→ Brief
Every line of the entries below from the one containing "The image size is (1568, 500)." to the one containing "Switch to the File tab", both ends included, must be written out exactly. No other line belongs in the answer.
(Data for review)
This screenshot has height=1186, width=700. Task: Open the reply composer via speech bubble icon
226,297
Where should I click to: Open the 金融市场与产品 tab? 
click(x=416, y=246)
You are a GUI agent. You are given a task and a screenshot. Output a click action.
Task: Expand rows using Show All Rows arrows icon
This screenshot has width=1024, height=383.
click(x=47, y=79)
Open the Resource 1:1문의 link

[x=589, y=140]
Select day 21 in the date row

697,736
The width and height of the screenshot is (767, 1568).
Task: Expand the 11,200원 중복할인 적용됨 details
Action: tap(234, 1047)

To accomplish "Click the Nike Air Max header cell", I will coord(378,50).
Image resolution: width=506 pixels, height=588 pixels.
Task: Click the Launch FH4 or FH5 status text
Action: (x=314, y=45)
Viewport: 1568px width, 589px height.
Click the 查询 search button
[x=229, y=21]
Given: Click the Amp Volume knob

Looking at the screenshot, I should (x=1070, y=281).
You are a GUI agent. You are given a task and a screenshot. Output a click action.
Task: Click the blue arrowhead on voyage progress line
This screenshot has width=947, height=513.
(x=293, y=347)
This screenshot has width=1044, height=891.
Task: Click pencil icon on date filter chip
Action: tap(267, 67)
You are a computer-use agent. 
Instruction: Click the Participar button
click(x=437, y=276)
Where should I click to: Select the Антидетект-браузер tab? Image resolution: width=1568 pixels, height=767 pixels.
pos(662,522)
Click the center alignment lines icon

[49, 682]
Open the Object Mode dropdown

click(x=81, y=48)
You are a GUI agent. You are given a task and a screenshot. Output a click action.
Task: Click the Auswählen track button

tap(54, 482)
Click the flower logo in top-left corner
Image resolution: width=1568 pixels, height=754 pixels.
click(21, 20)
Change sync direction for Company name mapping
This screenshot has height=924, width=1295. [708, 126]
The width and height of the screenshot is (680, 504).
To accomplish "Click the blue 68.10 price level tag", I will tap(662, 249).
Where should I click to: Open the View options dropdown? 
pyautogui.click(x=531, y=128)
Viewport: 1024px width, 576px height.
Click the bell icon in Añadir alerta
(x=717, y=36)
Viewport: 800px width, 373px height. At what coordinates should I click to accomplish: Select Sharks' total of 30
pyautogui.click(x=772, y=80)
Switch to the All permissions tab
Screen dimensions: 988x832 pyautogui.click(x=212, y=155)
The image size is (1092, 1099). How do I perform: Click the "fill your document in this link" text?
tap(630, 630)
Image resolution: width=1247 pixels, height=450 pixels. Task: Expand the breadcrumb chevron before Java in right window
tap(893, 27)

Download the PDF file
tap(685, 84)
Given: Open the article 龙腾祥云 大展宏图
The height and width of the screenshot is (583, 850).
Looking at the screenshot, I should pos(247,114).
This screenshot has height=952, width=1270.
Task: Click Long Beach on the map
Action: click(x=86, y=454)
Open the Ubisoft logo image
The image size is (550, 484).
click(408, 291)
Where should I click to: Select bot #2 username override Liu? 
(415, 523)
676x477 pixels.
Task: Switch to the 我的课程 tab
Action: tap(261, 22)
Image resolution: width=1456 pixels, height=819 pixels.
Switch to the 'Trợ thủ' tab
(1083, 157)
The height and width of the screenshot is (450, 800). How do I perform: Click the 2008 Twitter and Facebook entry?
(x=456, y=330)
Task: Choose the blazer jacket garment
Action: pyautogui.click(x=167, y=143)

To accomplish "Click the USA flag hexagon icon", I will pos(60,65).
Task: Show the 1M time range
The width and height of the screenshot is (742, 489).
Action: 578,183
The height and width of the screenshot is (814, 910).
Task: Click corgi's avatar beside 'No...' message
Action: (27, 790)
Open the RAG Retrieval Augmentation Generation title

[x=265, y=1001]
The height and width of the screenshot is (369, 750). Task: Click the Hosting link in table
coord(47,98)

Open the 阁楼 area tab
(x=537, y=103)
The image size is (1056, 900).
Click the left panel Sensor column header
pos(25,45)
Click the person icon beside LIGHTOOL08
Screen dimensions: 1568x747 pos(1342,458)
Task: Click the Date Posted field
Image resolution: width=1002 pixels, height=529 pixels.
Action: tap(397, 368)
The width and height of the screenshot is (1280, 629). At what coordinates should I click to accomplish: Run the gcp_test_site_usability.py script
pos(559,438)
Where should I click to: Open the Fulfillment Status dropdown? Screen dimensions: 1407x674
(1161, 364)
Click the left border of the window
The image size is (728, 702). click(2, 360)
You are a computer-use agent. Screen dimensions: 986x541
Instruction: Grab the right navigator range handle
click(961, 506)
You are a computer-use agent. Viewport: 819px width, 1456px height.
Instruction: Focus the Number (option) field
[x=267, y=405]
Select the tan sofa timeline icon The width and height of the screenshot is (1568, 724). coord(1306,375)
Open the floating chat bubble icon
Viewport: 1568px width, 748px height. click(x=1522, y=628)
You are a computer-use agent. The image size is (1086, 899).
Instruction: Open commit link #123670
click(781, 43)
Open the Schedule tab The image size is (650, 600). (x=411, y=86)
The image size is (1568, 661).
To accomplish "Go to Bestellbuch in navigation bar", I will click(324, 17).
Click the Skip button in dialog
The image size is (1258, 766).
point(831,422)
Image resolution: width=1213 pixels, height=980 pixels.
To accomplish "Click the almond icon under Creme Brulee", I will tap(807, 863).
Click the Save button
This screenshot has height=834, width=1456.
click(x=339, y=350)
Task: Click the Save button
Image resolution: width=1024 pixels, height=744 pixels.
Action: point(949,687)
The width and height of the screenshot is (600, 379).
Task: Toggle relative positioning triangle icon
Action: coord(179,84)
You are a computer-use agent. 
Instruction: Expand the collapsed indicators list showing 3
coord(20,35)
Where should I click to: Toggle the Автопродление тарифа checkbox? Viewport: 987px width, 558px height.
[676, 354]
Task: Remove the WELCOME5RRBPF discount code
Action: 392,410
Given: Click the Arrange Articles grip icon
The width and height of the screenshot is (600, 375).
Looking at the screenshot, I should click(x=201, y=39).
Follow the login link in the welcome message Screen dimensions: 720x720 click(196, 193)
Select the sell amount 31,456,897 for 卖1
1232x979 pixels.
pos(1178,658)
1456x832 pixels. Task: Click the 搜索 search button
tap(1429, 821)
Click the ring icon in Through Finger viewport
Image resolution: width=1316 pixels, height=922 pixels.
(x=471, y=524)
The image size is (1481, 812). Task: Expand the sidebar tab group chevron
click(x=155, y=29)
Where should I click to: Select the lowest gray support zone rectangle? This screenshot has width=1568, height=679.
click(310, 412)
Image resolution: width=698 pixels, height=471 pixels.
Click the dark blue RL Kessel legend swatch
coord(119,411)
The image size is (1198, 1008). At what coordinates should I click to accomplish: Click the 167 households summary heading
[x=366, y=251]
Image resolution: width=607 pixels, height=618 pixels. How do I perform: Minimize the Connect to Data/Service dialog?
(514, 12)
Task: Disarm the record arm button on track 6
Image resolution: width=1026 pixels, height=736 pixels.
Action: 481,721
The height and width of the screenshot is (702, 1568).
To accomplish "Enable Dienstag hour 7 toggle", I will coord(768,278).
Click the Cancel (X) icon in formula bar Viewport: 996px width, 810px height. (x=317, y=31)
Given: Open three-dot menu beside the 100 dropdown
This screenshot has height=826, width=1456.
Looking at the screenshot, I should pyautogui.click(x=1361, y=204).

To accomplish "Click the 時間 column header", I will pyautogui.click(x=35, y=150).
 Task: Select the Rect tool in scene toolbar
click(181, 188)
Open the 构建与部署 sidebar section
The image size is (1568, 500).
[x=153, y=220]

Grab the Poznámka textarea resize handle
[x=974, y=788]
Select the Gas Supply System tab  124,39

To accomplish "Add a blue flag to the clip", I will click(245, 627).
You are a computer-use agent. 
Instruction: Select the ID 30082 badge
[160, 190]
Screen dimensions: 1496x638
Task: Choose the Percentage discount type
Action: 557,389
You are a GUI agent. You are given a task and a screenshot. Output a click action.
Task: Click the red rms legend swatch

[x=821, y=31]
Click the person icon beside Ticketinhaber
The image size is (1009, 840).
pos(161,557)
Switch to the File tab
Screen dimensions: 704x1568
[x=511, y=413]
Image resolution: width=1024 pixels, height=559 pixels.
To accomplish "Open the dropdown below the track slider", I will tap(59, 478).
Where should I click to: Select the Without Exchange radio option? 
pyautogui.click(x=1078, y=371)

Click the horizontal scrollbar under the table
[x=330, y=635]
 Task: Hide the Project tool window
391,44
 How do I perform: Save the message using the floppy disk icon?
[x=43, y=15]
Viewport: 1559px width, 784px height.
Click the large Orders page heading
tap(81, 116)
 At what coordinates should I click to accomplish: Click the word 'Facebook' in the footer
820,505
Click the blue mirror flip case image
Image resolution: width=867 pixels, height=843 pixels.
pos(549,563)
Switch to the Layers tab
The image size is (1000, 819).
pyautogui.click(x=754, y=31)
(End Data for review)
→ Exercise output
The image size is (1568, 500).
[x=153, y=220]

Grab the Poznámka textarea resize handle
[x=974, y=788]
Select the Gas Supply System tab  124,39

To accomplish "Add a blue flag to the clip", I will click(245, 627).
You are a computer-use agent. 
Instruction: Select the ID 30082 badge
[160, 190]
Screen dimensions: 1496x638
Task: Choose the Percentage discount type
Action: 557,389
You are a GUI agent. You are given a task and a screenshot. Output a click action.
Task: Click the red rms legend swatch

[x=821, y=31]
Click the person icon beside Ticketinhaber
The image size is (1009, 840).
pos(161,557)
Switch to the File tab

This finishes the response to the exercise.